**Extract provided**:
....

Roberts v. Legacy Meridian Park Hosp., Inc. (Summary)

RACE DISCRIMINATION & ANTITRUST

Roberts v. Legacy Meridian Park Hosp., Inc., No. 3:13-CV-01136-SI (D. Or. Jan. 24, 2014)

fulltextThe United States District Court for the District of Oregon granted in part and denied in part a motion to dismiss filed by a hospital and others in a suit brought by an African-American neurosurgeon.  The surgeon alleged, among other things, that a precautionary suspension and proctoring requirement imposed by the hospital violated Oregon’s anti-discrimination laws and state and federal antitrust laws.  According to the surgeon, the initiation of the peer review that resulted in the suspension and proctoring requirement was made by competitors on the hospital’s Medical Executive Committee and Surgery Department’s Executive Committee and was motivated by these individuals’ hostility arising from the surgeon’s success and race.

....

**Supplied information**:

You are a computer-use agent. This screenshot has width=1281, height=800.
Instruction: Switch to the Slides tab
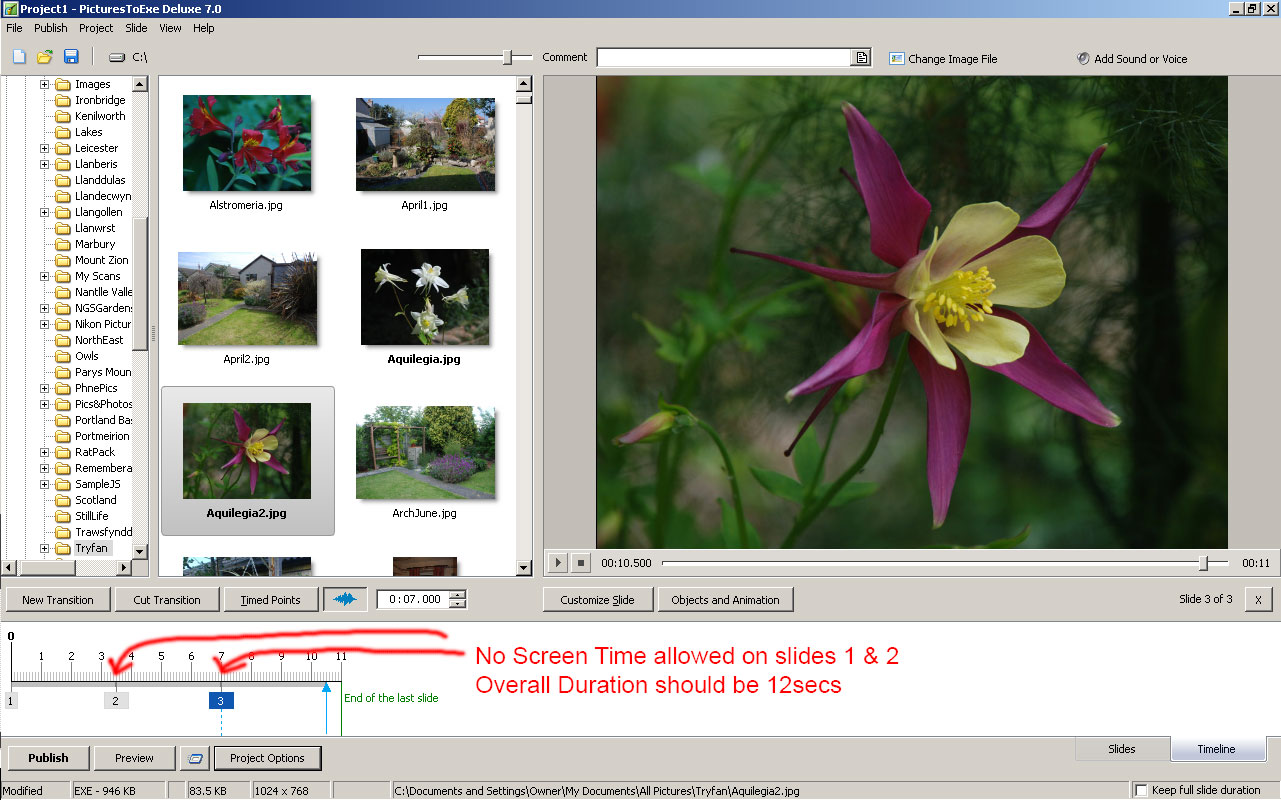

....

**Brief**: How would you put this sentence from the case summary above into Spanish: "The surgeon alleged, among other things, that a precautionary suspension and proctoring requirement imposed by the hospital violated Oregon’s anti-discrimination laws and state and federal antitrust laws."

**Answer to this exercise**: El cirujano alegó, entre otras cosas, que una suspensión cautelar y un requisito de supervisión impuestos por el hospital violaban las leyes contra la discriminación de Oregón y las leyes antimonopolio estatales y federales.